If the surgery was performed for a lumbar disc herniation (microdiscectomy) it is 63030 for the first level and 63035 for each additional interspace. 63030 vs. 63047 are diagnosis driven procedures. If it's for stenosis it's 63047. You don't report both at the same level.
Also, why are they reporting an X-Ray?

 
Well, because this provider is trying to increase his payments. This is a lawsuit and the rules don't seem to apply to providers when there is a personal injury. So I guess he can only bill for a 63030 and 63035 bilateral. Is that correct?
 
If it is for disc herniation and going by words without an op note or other info, it is 63030 and 63035. There are many times they also call out stenosis in these cases but the intent and reason for surgery was the disc herniation (normally they have neuro symptoms, numbness, tingling, pain, disuse down the leg). It could just be that someone doesn't understand the rules/coding and tried to credit and bill the 63047 too because of that. This is a common spine coding error.

It also depends on if the payer uses NCCI edits/manual which is CMS not necessarily CPT. I have seen where Work Comp allows different things than McKesson edits or NCCI. So it depends.
 
Thank you for the info. I figure if the hospital billed it that way then so should the surgeon. This is a totally different situation than billing to a commercial or worker's comp carrier but it's good to have that info at hand.

→ **INFORMATION SHOWN**
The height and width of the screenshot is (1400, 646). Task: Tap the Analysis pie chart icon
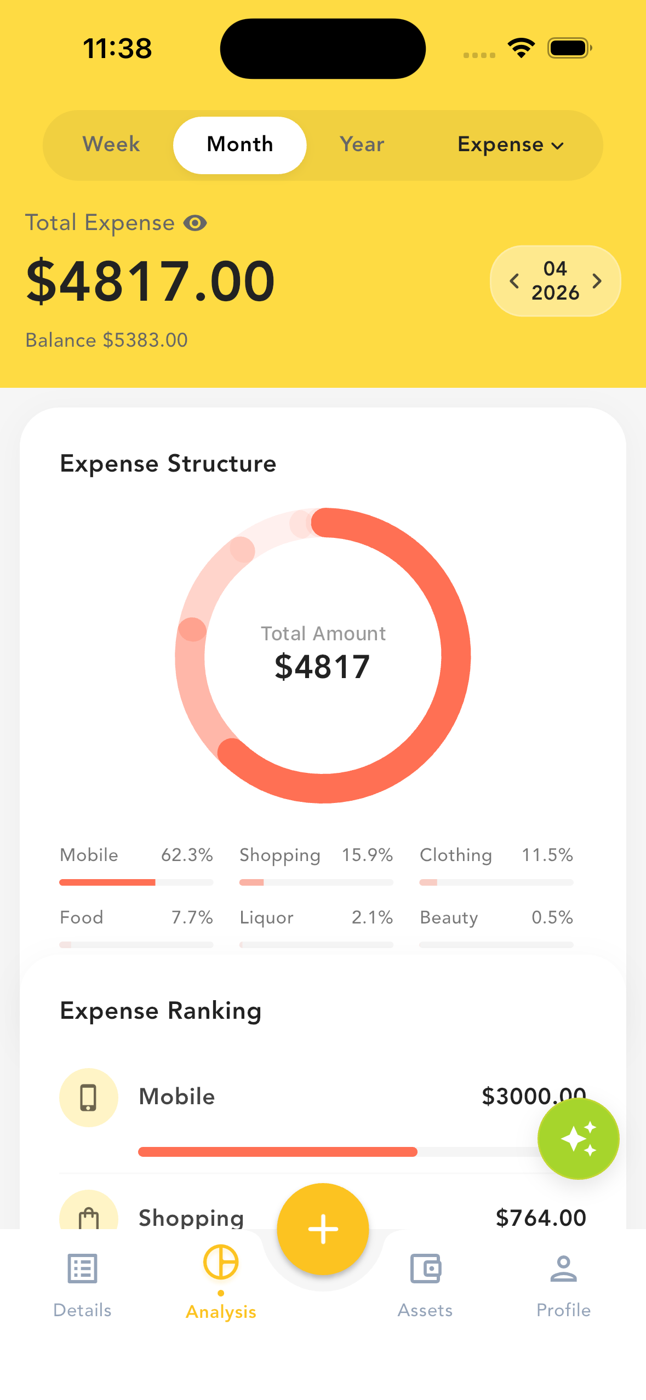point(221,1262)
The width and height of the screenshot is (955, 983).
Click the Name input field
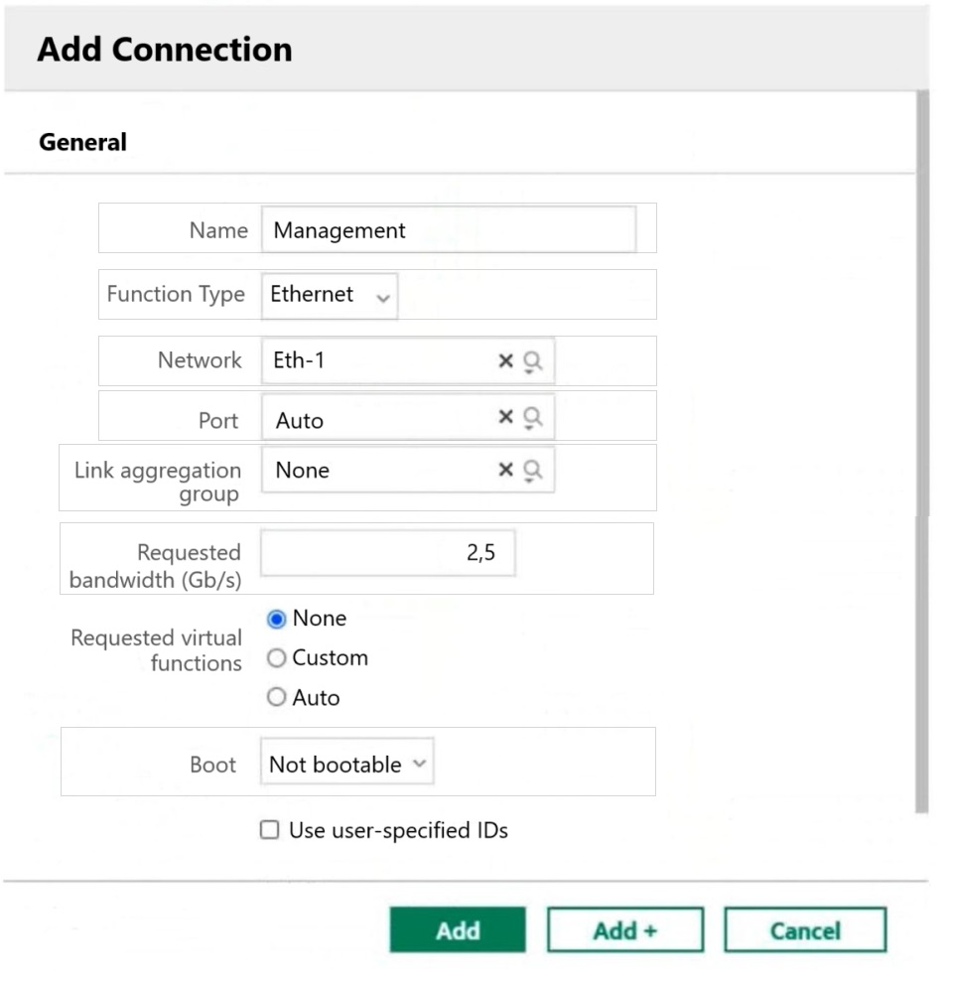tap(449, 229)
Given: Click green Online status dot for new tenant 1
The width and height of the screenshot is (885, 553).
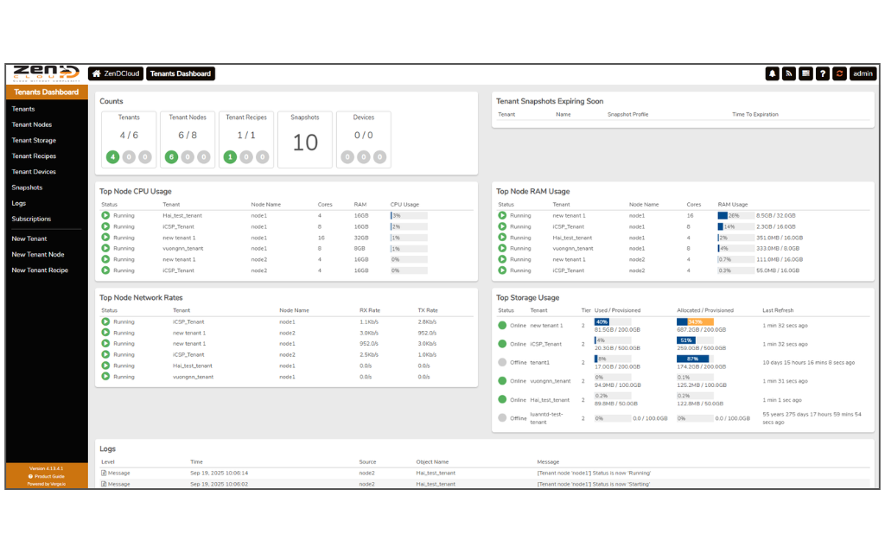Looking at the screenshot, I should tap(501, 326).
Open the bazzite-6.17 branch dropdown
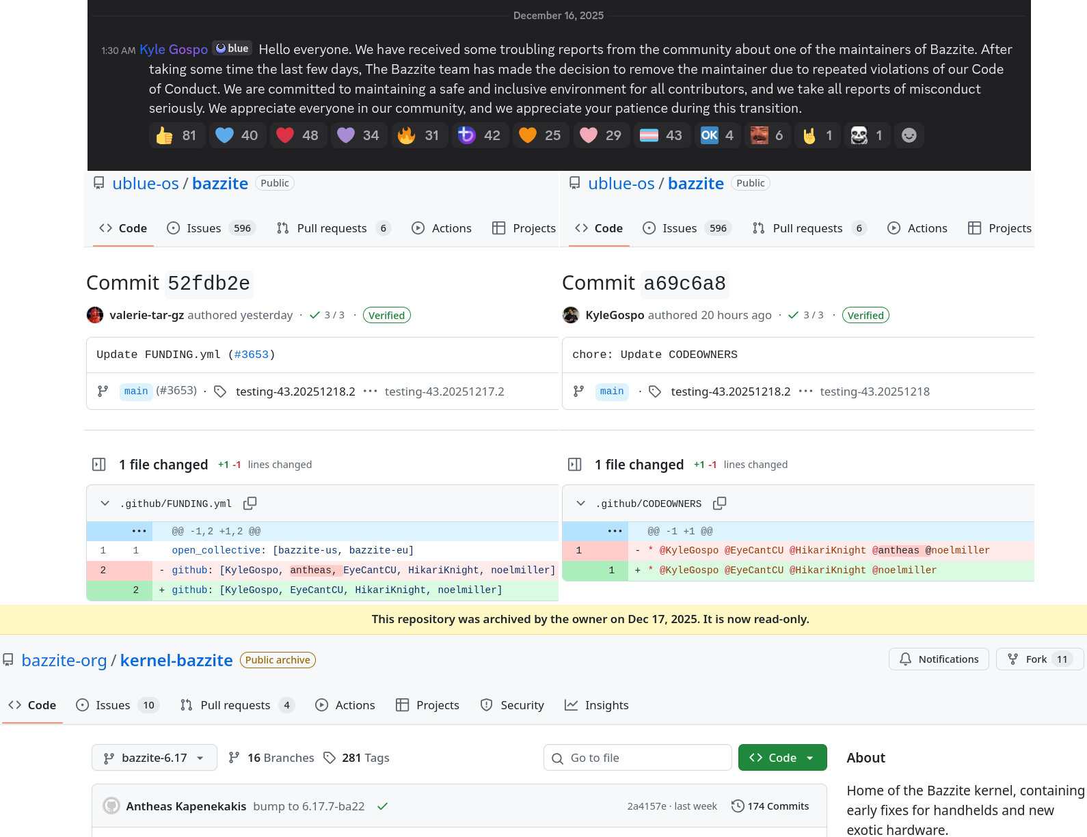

→ **PROBLEMS TO WORK ON**
**1.** Quote the spine coding discussion from "If the surgery" up to and including "reporting an X-Ray?".
**2.** Based on the spine coding discussion, answer yes or no to each statement and quote the words that decide it: (a) Surgery for stenosis is coded 63047. (b) 63030 and 63047 may both be reported at the same level. (c) The NCCI edits/manual belongs to CPT.
**3.** Turn the paragraph of the spine coding discussion that begins "If it is for disc herniation and going by words" into a short list that keeps its main facts.

→ **TASK-BY-TASK SOLUTIONS**
**1.**
If the surgery was performed for a lumbar disc herniation (microdiscectomy) it is 63030 for the first level and 63035 for each additional interspace. 63030 vs. 63047 are diagnosis driven procedures. If it's for stenosis it's 63047. You don't report both at the same level.
Also, why are they reporting an X-Ray?

**2.**
(a) Yes: "If it's for stenosis it's 63047."
(b) No: "You don't report both at the same level."
(c) No: "NCCI edits/manual which is CMS not necessarily CPT"

**3.**
- For disc herniation, based only on the wording and without an op note or other info, the codes are 63030 and 63035.
- Stenosis is often also called out in these cases, but the reason for the surgery was the disc herniation. These patients normally have neuro symptoms such as numbness, tingling, pain, or disuse down the leg.
- Billing 63047 as well may come from not understanding the coding rules.
- This is a common spine coding error.